Brief 1:
Name the countries whose presentations from yesterday the blog post on the FIFA vote lists, in the order it gives them.
Brief 2:
Write the next part of the blog post on the FIFA vote, beginning after its final sentence.

Here We Go

So with the voting scheduled to begin around 8 AM Eastern, maybe a quick review of the process is in order.

A brief note: If you've got the time and haven't seen them yet, the presentations from yesterday - Australia, Korea, Qatar, USA and Japan, in that order - are available HERE. The US presentation is remarkably good (and to ESPN, who have been replaying a brief clip of the part when Morgan Freeman discovers he's missing a page of his speech and having a good chuckle - screw you) but I warn you: you may come away with a whole new level of respect for Landon Donovan. He was superb.

This morning began with Benelux minus one, followed by Spain and Portugal, England and Russia.

For England, Prince William, as titular head of the FA and a glamorpuss of the first order, received a special round of applause requested by Sepp Blatter who see himself as royalty anyway.

Let it be noted in passing that two members of the LA Freakin Galaxy of Major League Soccer figured very prominently in the proceedings, which is two more than - well, than any other club in the world.

Let the Euro snobs suck on that one.

In the "All's Fair in Love and War" department, the Spain/Portugal presentation included this impassioned backdoor slap at England from Spains' Angel Villar Llona:

"I love FIFA dearly but those I love the most are my colleagues in the ExCo"

Data section:
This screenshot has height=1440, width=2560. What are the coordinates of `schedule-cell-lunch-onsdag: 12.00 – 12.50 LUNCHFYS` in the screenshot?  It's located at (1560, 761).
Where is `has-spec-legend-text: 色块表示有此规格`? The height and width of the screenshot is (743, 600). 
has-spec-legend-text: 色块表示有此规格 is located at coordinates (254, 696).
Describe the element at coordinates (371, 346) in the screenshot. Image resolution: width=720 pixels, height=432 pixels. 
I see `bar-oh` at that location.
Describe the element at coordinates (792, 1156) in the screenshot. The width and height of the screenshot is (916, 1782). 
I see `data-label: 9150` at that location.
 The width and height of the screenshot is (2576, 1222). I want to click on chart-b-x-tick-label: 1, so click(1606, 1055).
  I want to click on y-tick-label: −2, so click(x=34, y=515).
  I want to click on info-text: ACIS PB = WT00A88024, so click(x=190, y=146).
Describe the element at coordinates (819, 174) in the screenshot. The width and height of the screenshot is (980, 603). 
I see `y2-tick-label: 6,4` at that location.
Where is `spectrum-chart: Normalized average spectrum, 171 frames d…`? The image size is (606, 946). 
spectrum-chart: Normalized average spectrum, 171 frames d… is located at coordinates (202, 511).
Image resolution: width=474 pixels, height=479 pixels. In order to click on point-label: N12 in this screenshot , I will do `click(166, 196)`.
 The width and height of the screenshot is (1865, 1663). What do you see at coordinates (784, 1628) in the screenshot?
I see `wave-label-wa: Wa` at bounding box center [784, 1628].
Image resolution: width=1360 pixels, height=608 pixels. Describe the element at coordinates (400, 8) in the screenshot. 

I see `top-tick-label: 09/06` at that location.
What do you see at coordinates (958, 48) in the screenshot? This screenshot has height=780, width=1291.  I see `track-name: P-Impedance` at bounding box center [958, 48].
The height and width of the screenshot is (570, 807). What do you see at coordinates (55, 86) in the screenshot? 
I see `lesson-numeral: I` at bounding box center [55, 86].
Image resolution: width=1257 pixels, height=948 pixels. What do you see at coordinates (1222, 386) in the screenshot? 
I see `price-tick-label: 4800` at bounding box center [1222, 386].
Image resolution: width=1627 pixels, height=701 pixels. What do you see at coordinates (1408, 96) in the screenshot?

Answer box 1:
Australia, Korea, Qatar, USA, Japan

Answer box 2:
"Recently we have been criticized by many media outlets. Unfortunately for them FIFA is a clean institution.

"You have already heard enough slander in the media, the bidding process is clean regardless of what they say."

The Russians at least had the decency to say mean things behind Englands' back, with Russian Foreign Minister Sergei Lavrov telling reporters in Moscow "We stand for world sport developing according to its own laws, independent of the political environment; and it should especially not be subject to intrigue and blackmail."

There's no word on whether everyone was able to keep a straight face while listening to a top Russian government official complaining about "intrigue".

Then we had Vladimir Putin, Russias' Thug-in-Chief, who was so offended, so utterly appalled by the shenanigans that he couldn't gin up the strength to attend, telling the cabinet on Wednesday:

Of course, I would very much like to go to Zurich myself and personally present our bid. However, under the circumstances, I believe that I should refrain from attending out of respect for the FIFA members, out of respect for members of the FIFA Executive Committee, in order to give them an opportunity to make an unbiased decision calmly and without any outside pressure. "

(Pause for barfing and wretching)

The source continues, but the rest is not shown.